Entlastung von Wartungsroutine
Zusammenfassend lässt sich feststellen, dass die beschriebenen Smart Content Services die Wartungsplanung beschleunigen und vereinfachen, denn Servicemitarbeiter bekommen automatisch konfigurationsgenaue Wartungsvorschläge. Zudem wird der Plan vom Assistenzsystem nach Änderungen neuberechnet und optimiert und die Voraussetzungen für die Wartung (Materialien und Werkzeuge) werden darüber hinaus jeweils geprüft. Diese sehr zeitaufwändigen Routinearbeiten werden dem Servicemitarbeiter abgenommen, gleichzeitig wird er von Fehlerquellen entlastet (z.B. dem Vergessen wichtiger Wartungsaufgaben).
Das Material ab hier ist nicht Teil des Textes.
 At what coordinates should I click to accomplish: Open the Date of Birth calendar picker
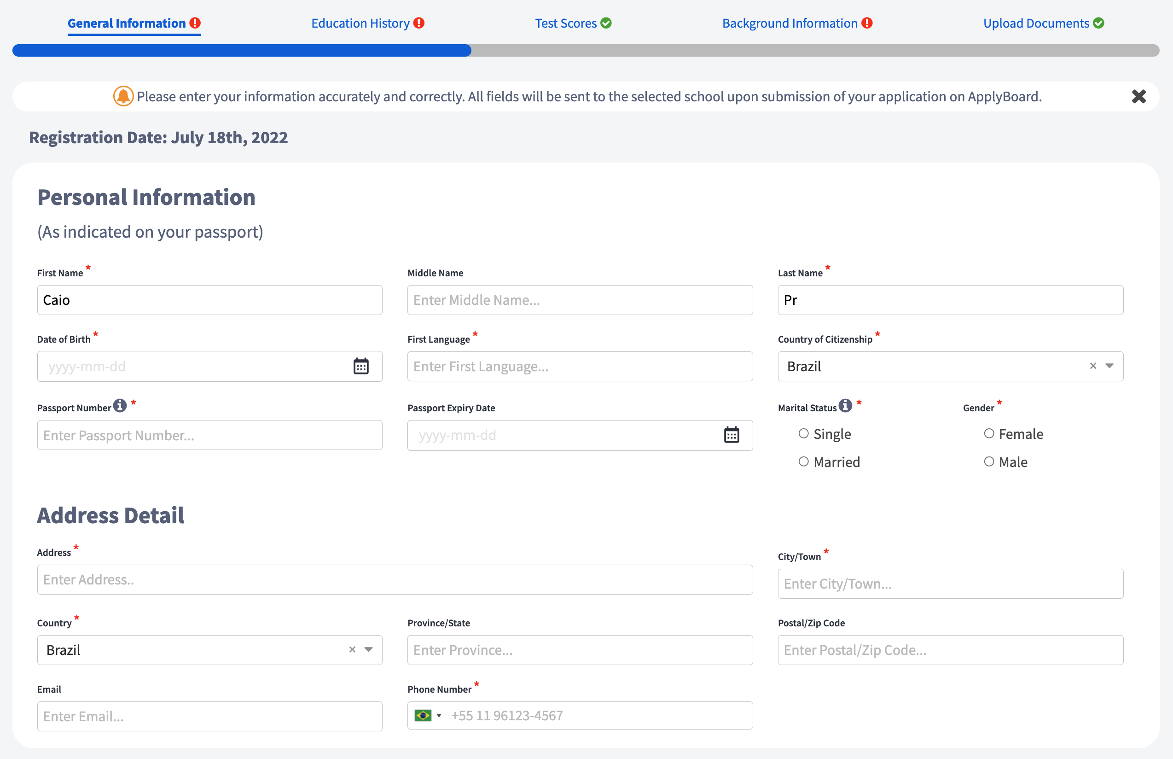coord(361,366)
Auf diese Weise bleibt Luft, um sich intensiver um die Wünsche des Kunden zu kümmern und die Wartung auf dessen Anforderungen bezüglich Zeit und Kosten abzustimmen.
Fazit
Digital assistiertes Arbeiten oder Co-Botting ist eine menschenfreundliche, innovative und realistische Alternative zur pessimistischen Einschätzung der Digitalisierung als Jobkiller und dem technologieaffinen Glauben an viele neue Digitalisierungsjobs.
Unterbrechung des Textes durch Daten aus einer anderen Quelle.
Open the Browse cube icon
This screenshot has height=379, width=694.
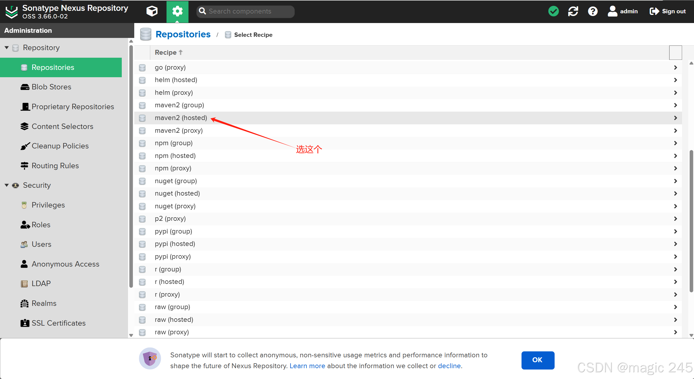point(152,11)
Die digitale Assistenz unterstützt den Menschen, ohne ihn zu überfordern oder ihn durch unreife Automationsalternativen zu ersetzen. Mit Co-Botting werden die Stärken von Mensch und Maschine kreativ kombiniert. Mit dieser cleveren Kombination lassen sich künftige Herausforderungen der komplexen digitalisierten Arbeitswelt und der demografischen Entwicklung erfolgreich bewältigen.
Quellen
[1] McKinsey Quarterly Artikel (Okt. 2016): Rethinking work in the digital age. In: www.mckinsey.com/
business-functions/organization/our-insights/rethinking-work-in-the-digital-age
[2] Economist Special Report (June 2016): Automation and anxiety. Will smarter machines cause mass unemployment. In: www.economist.com/news/special-report/21700758-will-smarter-machines-cause-mass-unemployment-automation-and-anxiety
[3] BBC Artikel (Mai 2017): How automation will affect you – the experts’ view. In: www.bbc.com/future/story/20170522-how-automation-will-affect-you-the-experts-view
[4] Matthias Gutknecht (2017): Produktflüsterer, Augmented Reality als digitaler Coach. In: DIGITUS Heft 2017-III Oktober.